Where’s the next financial blowup coming from? The Deal’s Vipal Monga lays out the case for the leverage loan market. $450 billion dollars of loans need to be repaid between 2012 and 2014 and that’s a big problem.

Companies rarely pay the loans back with their own cash. Instead, they take out a new loan and pay the old one back. But the market for those loans is pretty limited. Pre-credit crisis, they were packaged into collateralized loan obligations. With the CLO market all but dead, “an inevitable spate of defaults and restructurings… will result,” says Reuter’s Felix Salmon.

But there is a sliver of hope and it’s called the junk bond market, says Guggenheim Investment Advisor’s chief investment officer Charles Stucke.

At the end of 2008, the junk bond market was all but dead (Bloomberg data shows a mere $3.43 billion from seven issues).

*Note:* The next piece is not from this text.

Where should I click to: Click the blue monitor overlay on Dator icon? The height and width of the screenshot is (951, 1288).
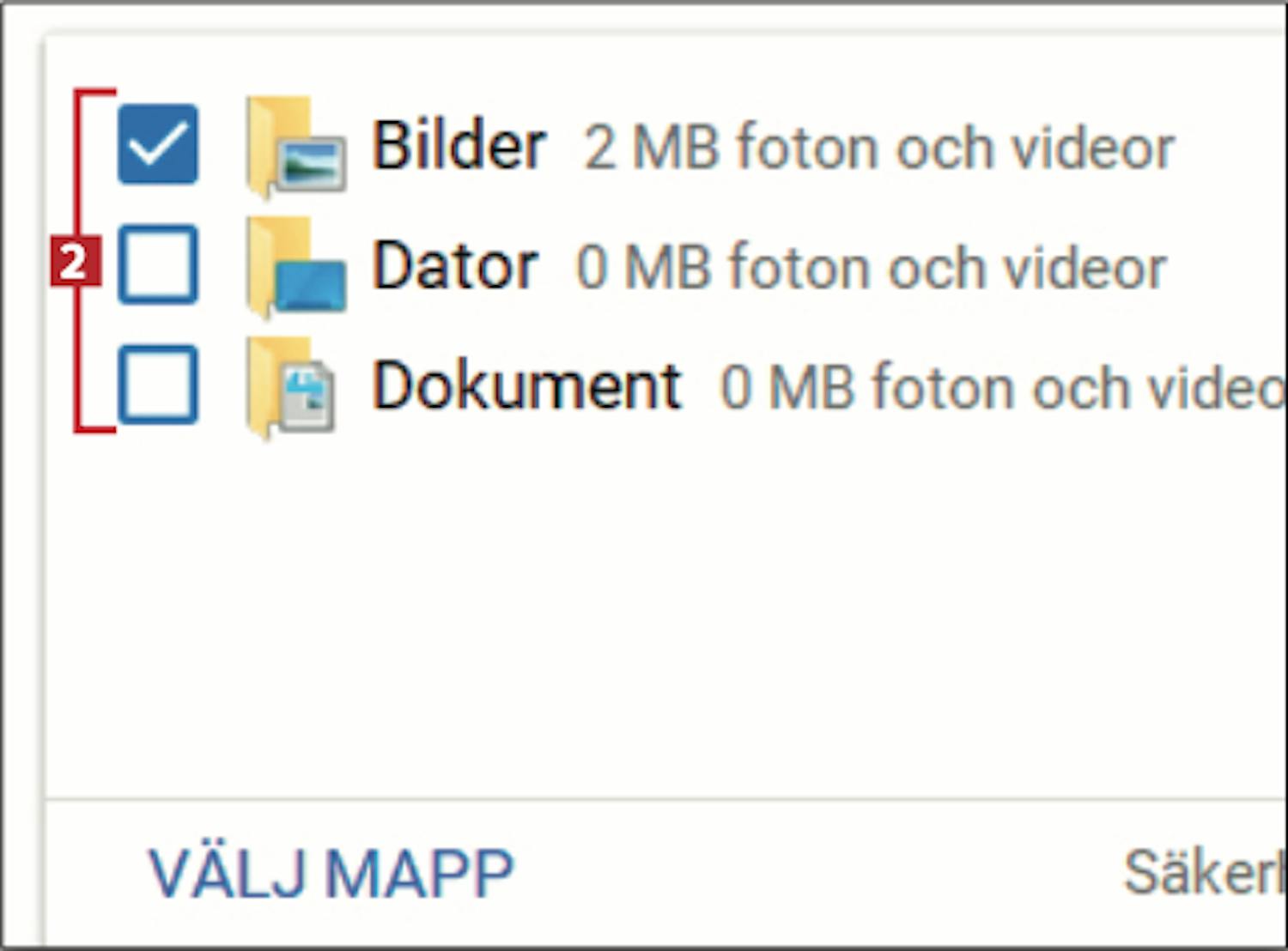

Few companies could afford to bring a new issue to market nor would investors have been lining up to buy them. What a difference a couple of quarters make. We still have a few weeks until the end of June, but junk bond issuance has already hit $39.22 billion from 77 companies, more than was issued during the same period in 2008. That money could go to paying off maturing loans.

Clearly, a lot has to go right. Investor demand for junk needs to remain high and get a lot higher (something I doubt will happen as spreads between investment grade and high yield narrow). And companies have to plan better than their history suggests they’re capable of doing. But even the slimmest of chances is better than no chance — isn’t it?